Surveillance is defined in the law as “1. With respect to an owner, tenant, occupant, invitee, or licensee of privately owned real property, the observation of such persons with sufficient clarity to be able to obtain information about their identity, habits, conduct, movements, or whereabouts, or 2. With respect to privately owned real property, the observation of such property’s physical improvements with sufficient visual clarity to be able to determine unique identifying features or its occupancy by one or more persons.”
Fortunately, the Florida law contains a number of exceptions from the broad surveillance ban. These exceptions include the use of a UAS by a person or business licensed by the state, by an employee or contractor for assessing property for ad valorem taxation, and for aerial mapping. Without these exceptions, the use of UAS for inspections of property in Florida would likely be prohibited as it would constitute “the observation of such property’s physical improvements with sufficient visual clarity to be able to determine unique identifying features or its occupancy by one or more persons.”
North Dakota also recently enacted a law prohibiting the use of UAS for “domestic surveillance.” Specifically, this law, passed in 2015, states, “A law enforcement agency may not authorize the use of, including granting a permit to use, an unmanned aerial vehicle to permit any private person to conduct surveillance on any other private person without the express, informed consent of that other person or the owner of any real property on which that other private person is present.”
On its face, this law seems to apply only to those operators who need approval from law enforcement to conduct surveillance in North Dakota, such as private investigators. However, it is written so broadly that it could be interpreted to apply to using UAS for any surveillance.
In New Hampshire, legislators introduced a bill that would have prohibited the non-governmental use of drones to conduct surveillance without an individual’s permission. The legislation states, “No person shall use a drone to conduct surveillance without the prior consent of each affected person and each owner or possessor of affected buildings or structures or parts thereof.”

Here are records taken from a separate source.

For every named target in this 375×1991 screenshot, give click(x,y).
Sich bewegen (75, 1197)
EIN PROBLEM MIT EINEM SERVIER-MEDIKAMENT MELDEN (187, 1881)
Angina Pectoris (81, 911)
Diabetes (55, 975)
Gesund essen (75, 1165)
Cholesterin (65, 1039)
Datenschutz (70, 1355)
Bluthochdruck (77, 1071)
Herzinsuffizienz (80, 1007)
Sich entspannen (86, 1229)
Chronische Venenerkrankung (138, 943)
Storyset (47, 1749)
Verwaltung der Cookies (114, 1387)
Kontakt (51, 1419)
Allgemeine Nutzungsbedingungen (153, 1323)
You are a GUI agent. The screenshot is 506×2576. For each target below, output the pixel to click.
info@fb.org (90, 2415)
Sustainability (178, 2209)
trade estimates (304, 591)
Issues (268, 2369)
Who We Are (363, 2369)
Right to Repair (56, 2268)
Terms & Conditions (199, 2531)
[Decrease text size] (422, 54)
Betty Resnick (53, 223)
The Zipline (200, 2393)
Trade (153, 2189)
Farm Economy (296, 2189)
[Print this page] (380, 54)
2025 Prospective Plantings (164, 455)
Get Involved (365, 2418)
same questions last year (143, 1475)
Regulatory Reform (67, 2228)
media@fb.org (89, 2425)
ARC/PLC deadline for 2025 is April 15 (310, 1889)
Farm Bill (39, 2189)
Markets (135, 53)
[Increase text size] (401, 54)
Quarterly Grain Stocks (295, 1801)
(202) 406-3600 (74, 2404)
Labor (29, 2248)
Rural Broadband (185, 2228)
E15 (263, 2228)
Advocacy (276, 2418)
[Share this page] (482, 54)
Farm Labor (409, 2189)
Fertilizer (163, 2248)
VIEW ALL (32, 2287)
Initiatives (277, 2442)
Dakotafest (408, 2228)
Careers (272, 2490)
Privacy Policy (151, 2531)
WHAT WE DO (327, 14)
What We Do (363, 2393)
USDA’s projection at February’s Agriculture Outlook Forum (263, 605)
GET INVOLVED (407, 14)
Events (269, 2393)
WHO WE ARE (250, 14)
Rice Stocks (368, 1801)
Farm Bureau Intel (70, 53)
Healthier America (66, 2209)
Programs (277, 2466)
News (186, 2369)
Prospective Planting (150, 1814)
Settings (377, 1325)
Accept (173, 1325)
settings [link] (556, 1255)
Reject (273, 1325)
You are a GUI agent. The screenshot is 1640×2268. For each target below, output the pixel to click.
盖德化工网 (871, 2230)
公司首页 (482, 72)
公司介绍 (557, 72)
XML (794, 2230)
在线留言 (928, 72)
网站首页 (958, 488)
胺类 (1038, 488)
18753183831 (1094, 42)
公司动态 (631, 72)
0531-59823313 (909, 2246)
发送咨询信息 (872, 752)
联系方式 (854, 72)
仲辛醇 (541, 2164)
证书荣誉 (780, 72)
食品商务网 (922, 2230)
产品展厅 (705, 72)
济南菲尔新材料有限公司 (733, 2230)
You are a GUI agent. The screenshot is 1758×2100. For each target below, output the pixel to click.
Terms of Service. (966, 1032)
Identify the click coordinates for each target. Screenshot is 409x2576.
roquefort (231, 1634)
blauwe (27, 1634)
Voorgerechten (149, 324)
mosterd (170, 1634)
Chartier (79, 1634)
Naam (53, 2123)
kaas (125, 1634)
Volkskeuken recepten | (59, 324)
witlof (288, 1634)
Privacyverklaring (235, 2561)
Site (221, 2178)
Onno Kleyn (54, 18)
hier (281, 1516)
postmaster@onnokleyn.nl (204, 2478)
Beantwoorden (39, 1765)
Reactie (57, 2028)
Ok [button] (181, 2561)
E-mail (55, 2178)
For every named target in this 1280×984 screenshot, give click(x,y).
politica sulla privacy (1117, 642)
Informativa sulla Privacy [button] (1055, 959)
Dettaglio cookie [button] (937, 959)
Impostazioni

Though the bill was defeated, it further exemplifies legislators’ attempts to limit or even prohibit the use of UAS to conduct surveillance by those outside of the government.
Insurance companies that use drones to inspect property are likely to face several challenges in jurisdictions that prohibit the use of UAS for surveillance. One of the biggest challenges may be understanding what constitutes surveillance in a jurisdiction, as the term “surveillance” is quite broad. Operators should seek to have the term clearly and narrowly defined in the legislation. In addition, the legislation should specifically exclude the use of UAS to inspect property for insurance purposes.